:: Source material ::

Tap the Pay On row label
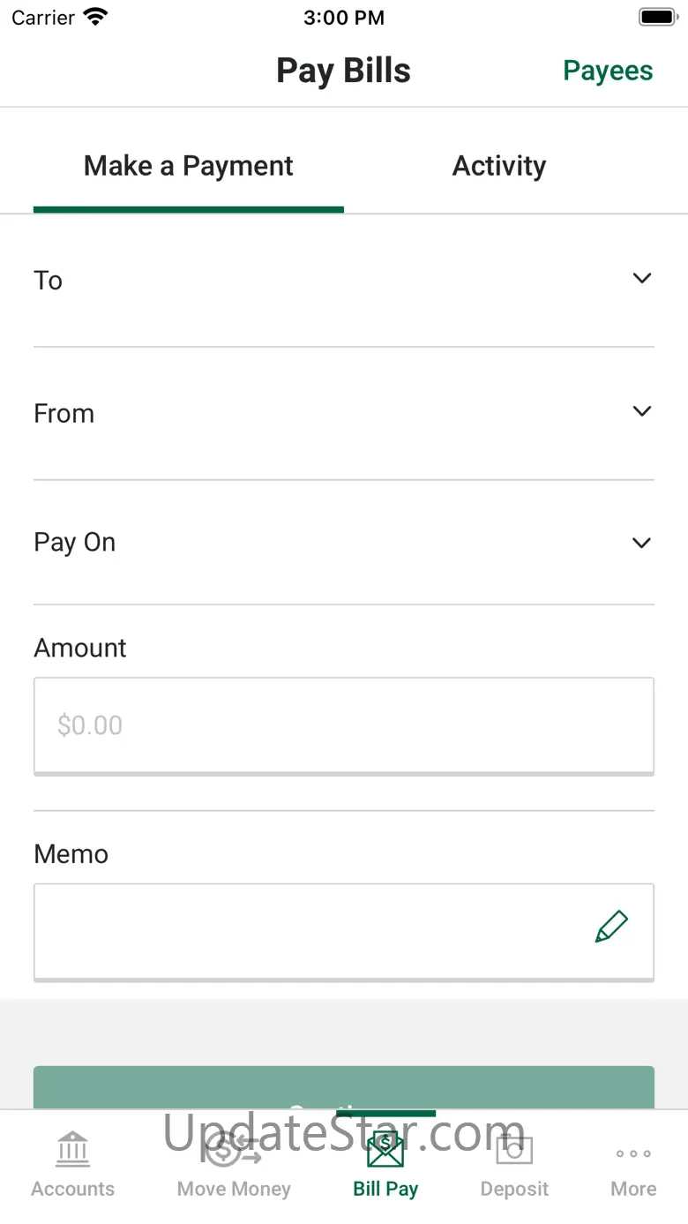 pos(75,543)

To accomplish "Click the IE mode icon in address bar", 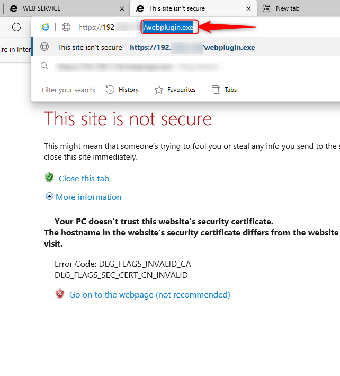I will pos(46,27).
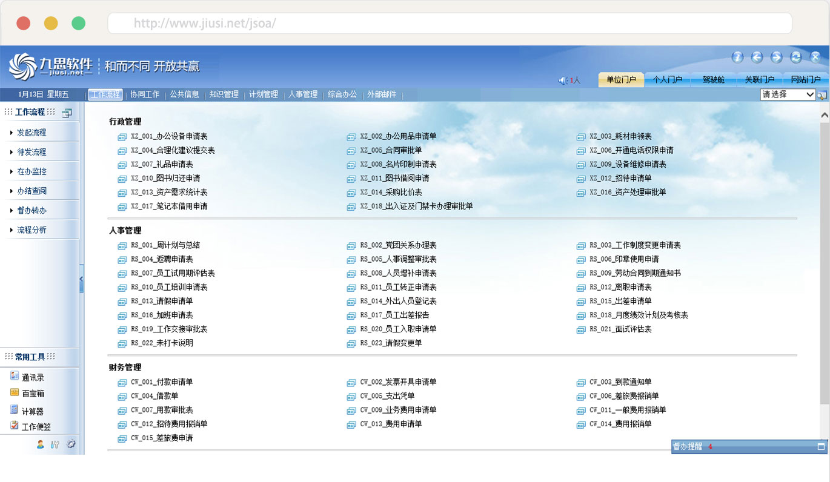Open 通讯录 address book tool
830x482 pixels.
[33, 377]
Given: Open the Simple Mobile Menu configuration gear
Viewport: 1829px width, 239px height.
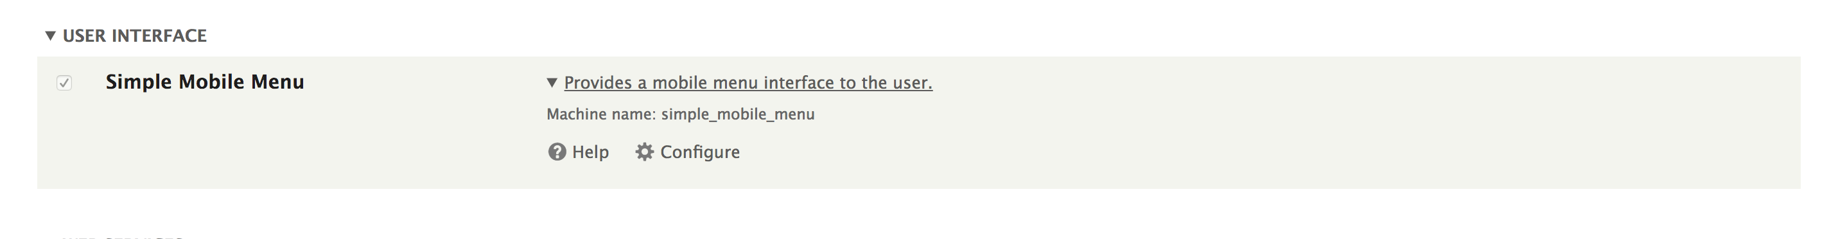Looking at the screenshot, I should click(x=644, y=152).
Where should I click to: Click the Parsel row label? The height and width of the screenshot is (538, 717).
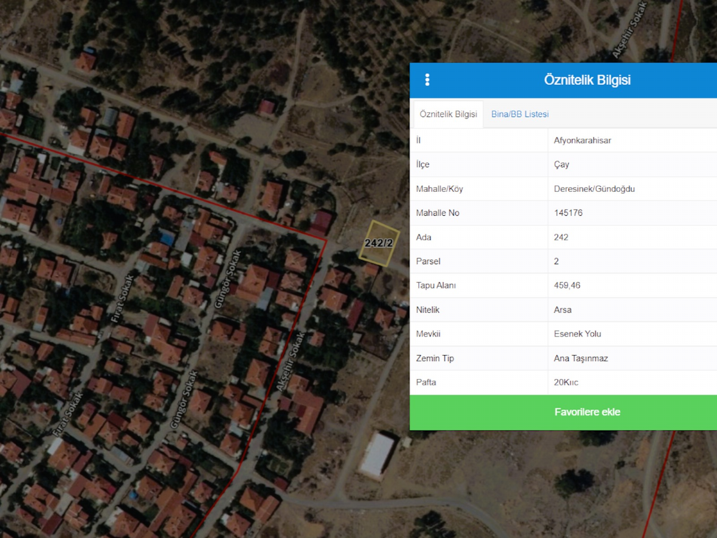428,261
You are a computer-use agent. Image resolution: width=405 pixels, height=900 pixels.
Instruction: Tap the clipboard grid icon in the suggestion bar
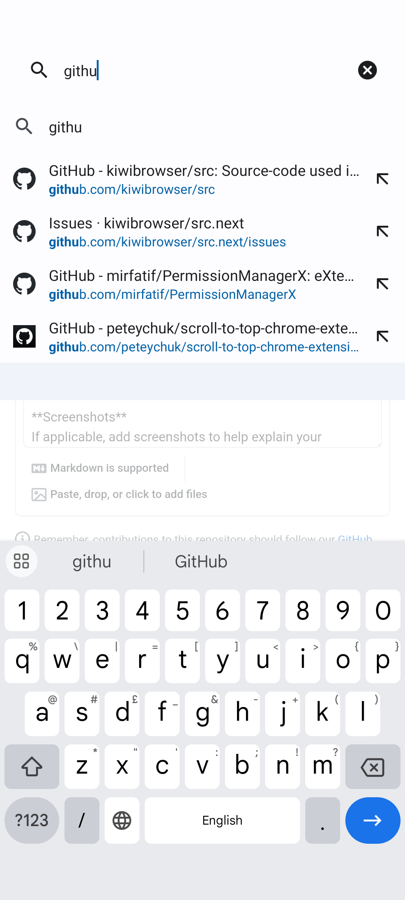pyautogui.click(x=21, y=561)
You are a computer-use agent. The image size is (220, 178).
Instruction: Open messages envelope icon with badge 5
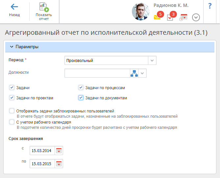(x=158, y=17)
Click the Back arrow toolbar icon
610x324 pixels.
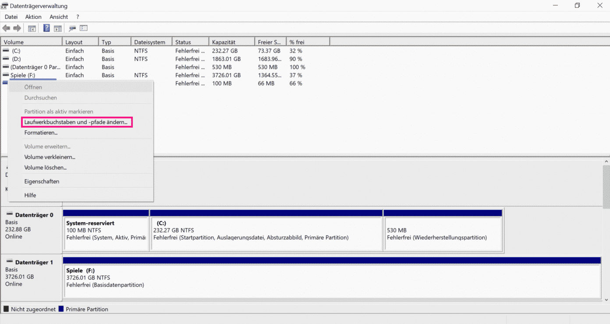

:::

# [What is being asked]
Which lines run from the one containing "Viewport: 1829px width, 239px height." to the end of the data above? Set down those lines exactly, and only those, without any pictures.

# [Solution for this exercise]
Viewport: 1829px width, 239px height.
Looking at the screenshot, I should click(x=644, y=152).
Where should I click to: Click the Parsel row label? The height and width of the screenshot is (538, 717).
428,261
You are a computer-use agent. Image resolution: width=405 pixels, height=900 pixels.
Instruction: Tap the clipboard grid icon in the suggestion bar
pyautogui.click(x=21, y=561)
You are a computer-use agent. The image size is (220, 178).
Instruction: Open messages envelope icon with badge 5
(x=158, y=17)
Click the Back arrow toolbar icon
610x324 pixels.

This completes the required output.